Second, where Communist ideology tends to be cosmopolitan and internationalist, fascist ideology tends to be chauvinistically nationalist, stressing a particularist allegiance to one's country, culture, or ethnicity; along with this goes a suspicion of rationalism, a preference for economic autarky, and a view of life as one of inevitable but glorious struggle. Fascism also tends to cultivate a "folksy" or völkisch "man of the people," "pragmatism over principles," "heart over head," "pay no attention to those pointy-headed intellectuals" rhetorical style.

These contrasts with Communism should not be overstated, of course. Communist governments cannot afford to suppress private ownership entirely, since doing so leads swiftly to economic collapse. Moreover, however internationalist and cosmopolitan Communist regimes may be in theory, they tend to be just as chauvinistically nationalist in practice as their fascist cousins; while on the other hand fascist regimes are sometimes perfectly willing to pay lip service to liberal universalism.

All the same, there is a difference in emphasis and in strategy between fascism and Communism here.
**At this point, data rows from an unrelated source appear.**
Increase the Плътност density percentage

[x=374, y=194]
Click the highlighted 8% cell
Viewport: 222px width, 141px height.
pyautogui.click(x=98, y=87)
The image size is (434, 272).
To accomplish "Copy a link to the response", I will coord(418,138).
When faced with existing institutions that threaten the power of the state—be they corporations, churches, the family, tradition—the Communist impulse is by and large to abolish them, while the fascist impulse is by and large to absorb them.

Power structures external to the state are potential rivals to the state's own power, and so states always have some reason to seek their abolition; Communism gives that tendency full rein. But power structures external to the state are also potential allies of the state, particularly if they serve to encourage habits of subordination and regimentation in the populace, and so the potential always exists for a mutually beneficial partnership; herein lies the fascist strategy.
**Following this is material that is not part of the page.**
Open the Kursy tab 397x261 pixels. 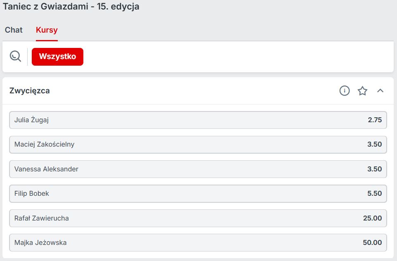(x=47, y=30)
The respects in which fascism differs from Communism might seem to align it rather more closely with the traditional aristocratic conservatism of the ancien régime, which is likewise particularist, corporatist, mercantilist, nationalist, militarist, patriarchal, and anti-rationalist. But fascism differs from old-style conservatism in embracing an ideal of industrial progress directed by managerial technocrats, as well as in adopting a populist stance of championing the "little guy" against elites—remember the folksiness. (If fascism's technocratic tendencies appear to conflict with its anti-rationalist tendencies, well, in the words of proto-fascist Moeller van den Bruck, "we must be strong enough to live in contradictions.")


When Hitler invaded Germany, the American Communist Party, who had been vocal in its position that the U.S. should stay out of the war in Europe, became suddenly condemnatory of the evil "fascist" Hitler and his Reich, which now stood for everything Communism had always (of course), stood against.


Please tell me more about Hitler's invasion of Russia. My knowledge of history must indeed be very poor since I have always thought that he rose into power legitimately, albeit as a result of rigorous intrigue.


I changed that mistake, and you knew very well it was a typo, to avoid any further smarm. Now, deal with the evidence. Tell us about the Popular Front, what it was, why it bagan in the Soviet Union, and why, if Communism and National Socialism are so far apart and hostile to each other, both openly collaborated to carve up an empire in Europe and only ended when Hitler invaded Russia, at which time, Nazism suddenly became "fascist" (as opposed to National Socialist, which is what it actually is).


Coggins, I've said it before and I'll say it again: you're an idiot. It's already painfully obvious, but you just keep making it more and more so.


You don't even do a nice dance. Some leftists can do a good tap dance around this for a while, but you aren't' even giving it a decent shot.

This represents the grossest ignorance mixed with the sad and harsh perversions or the mind imposed by slavish capitulation to ideology.
The face of sin today often wears the mask of tolerance.